-- Task goal --
I need the records below restated word for word, without their pictures.

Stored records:
-- Opening Marker --

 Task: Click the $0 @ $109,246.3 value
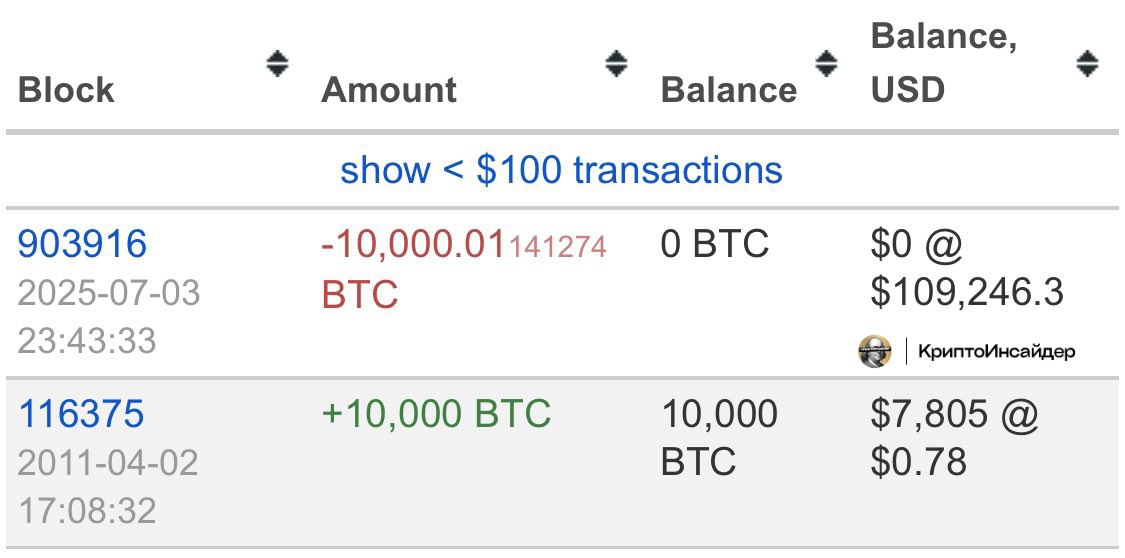[966, 268]
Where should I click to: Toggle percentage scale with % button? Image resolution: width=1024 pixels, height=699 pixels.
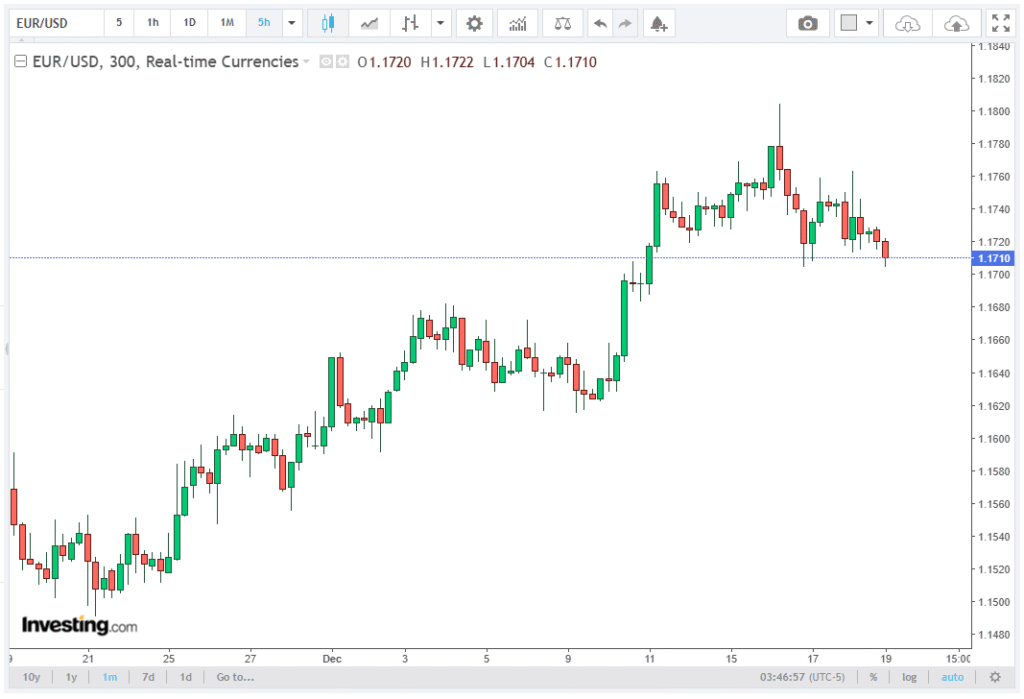(x=873, y=677)
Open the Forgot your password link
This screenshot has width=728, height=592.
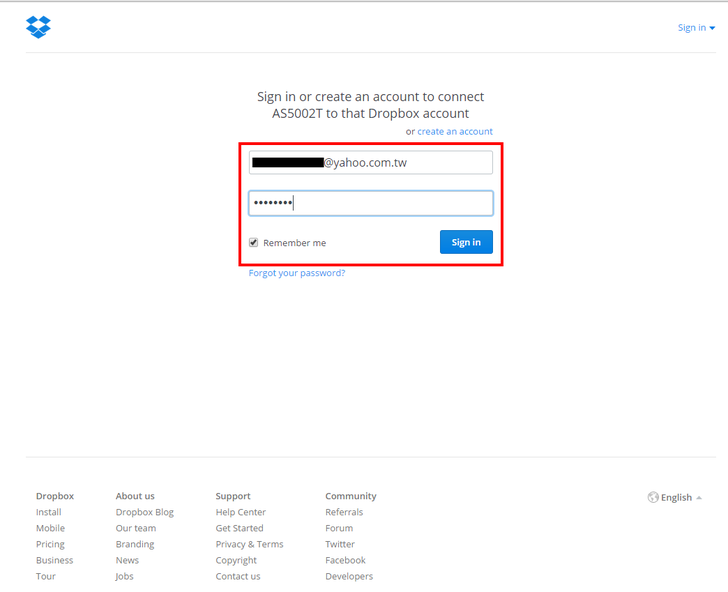coord(297,273)
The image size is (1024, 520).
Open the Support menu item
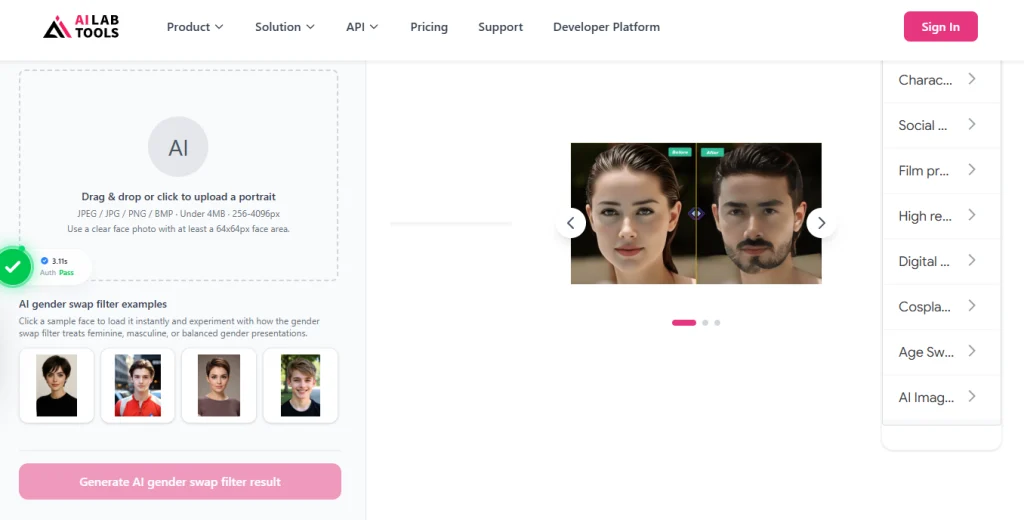(x=500, y=27)
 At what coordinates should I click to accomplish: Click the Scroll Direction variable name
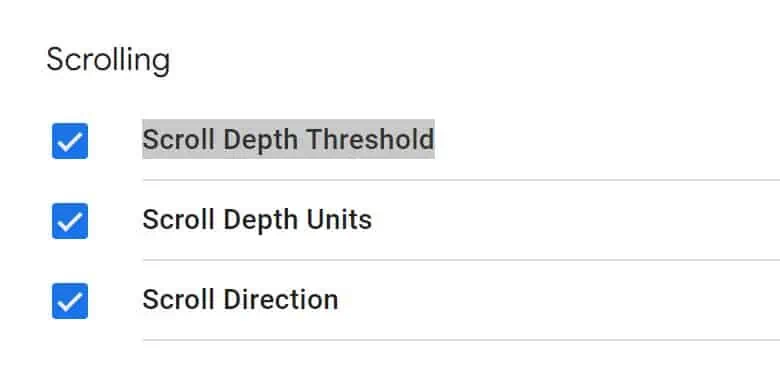pos(240,299)
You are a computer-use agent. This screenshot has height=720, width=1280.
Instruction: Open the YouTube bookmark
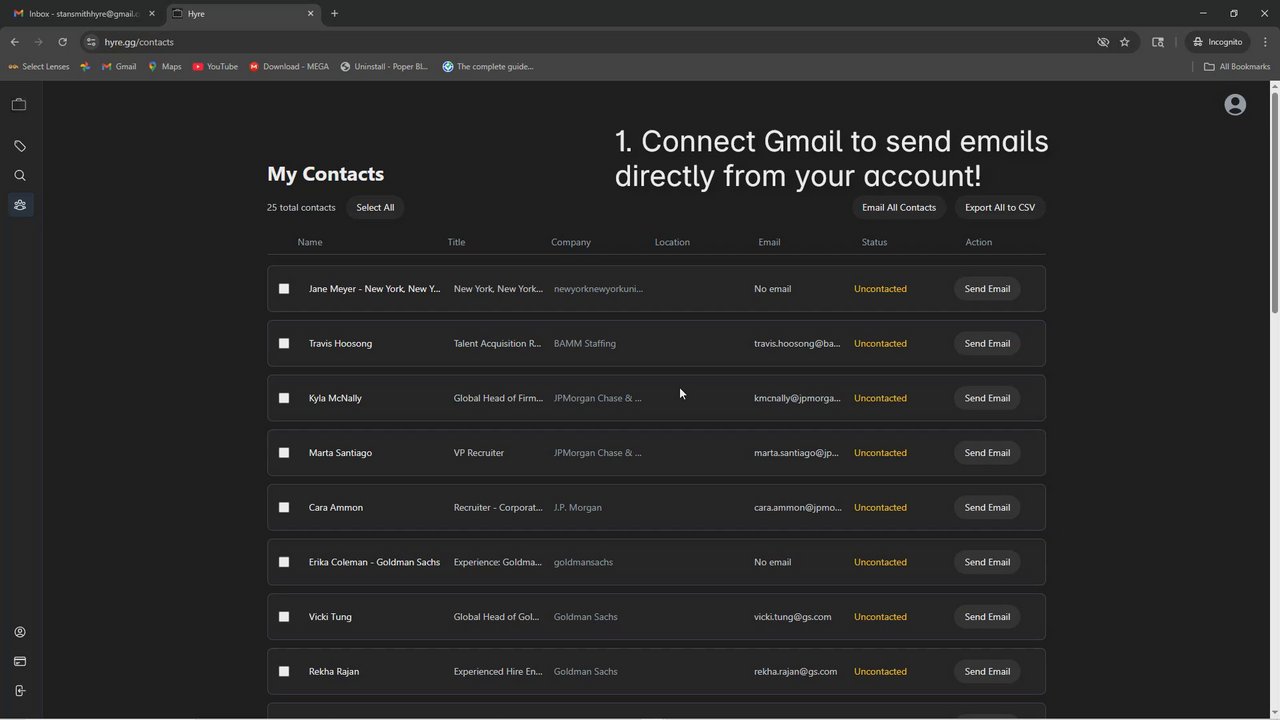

-- Closing Marker --

-- Response below --
 Task: Click the $0 @ $109,246.3 value
[966, 268]
Where should I click to: Toggle percentage scale with % button? Image resolution: width=1024 pixels, height=699 pixels.
(x=873, y=677)
Open the Forgot your password link
This screenshot has width=728, height=592.
coord(297,273)
The image size is (1024, 520).
Open the Support menu item
(x=500, y=27)
 At what coordinates should I click to accomplish: Click the Scroll Direction variable name
pos(240,299)
You are a computer-use agent. This screenshot has height=720, width=1280.
Instruction: Open the YouTube bookmark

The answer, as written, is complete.